LRD guides and handbook May 2013

Law at Work 2013

Chapter 12

Transfer of an economic entity that retains its identity

The first type of transfer is a transfer of an economic entity which retains its identity (regulation 3(1)(a) of TUPE). An “economic entity” is defined in the regulations as “an organised grouping of resources which has the objective of pursuing an economic activity, whether or not that activity is central or ancillary” (regulation 3(2)).

This kind of transfer is sometimes referred to as a transfer of a business as a going concern. In essence, tribunals are asked to consider whether, looking at all the facts, what is being transferred is a distinct business, capable of continuing to function as a going concern, or alternatively just a collection of assets.

The economic entity does not have to exist separately before the transfer, instead it can emerge as a result of the transfer (Fairhurst Ward Abbotts Limited v Botes Building Limited [2004] IRLR 304). And integration of the sold business into the buyer’s business will not stop TUPE applying, as long as the link is maintained between the workers and materials and their economic activity before the transfer (Klarenberg v Ferrotron Technologies GmbH [2009] IRLR 301).

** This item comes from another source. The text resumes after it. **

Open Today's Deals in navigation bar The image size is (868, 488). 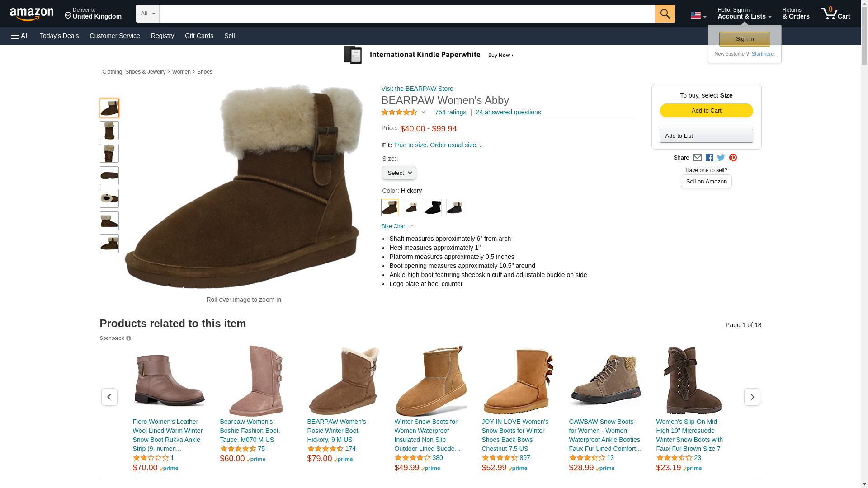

Tribunals look at many different factors to decide whether there has been a transfer of an economic entity which retains its identity including, for example:

• What kind of business is being transferred

• what assets are being are transferred and whether the transfer includes goodwill, equipment or premises;

• whether the majority of the employees are being taken on by the new business, and if not, why not;

• whether customers are transferring to the new business;

• similarities and differences between the activities of the new business and the old business;

• any break during which activities are suspended, the reason for and length of that break.

In each case, the tribunal should examine the motivation of the transferor/seller, to understand why particular assets are not being transferred or why staff are not being taken on. If, for example, all the staff are sacked before the transfer because the buyer refuses to take on the seller’s workforce, or because the seller wants to achieve a better price for the business as a going concern, TUPE should apply and liability for the dismissals should pass to the transferee/purchaser.

The leading cases establishing this test were Suzen v Zehnacker Gebaudereinigung GmbH Krankenhausservice C-13/95 [1997] IRLR 255 (“Suzen”) and Spikjers v Gebroeders Benedik Abbatoir [1986] ECR 1119 {“Spikjers”).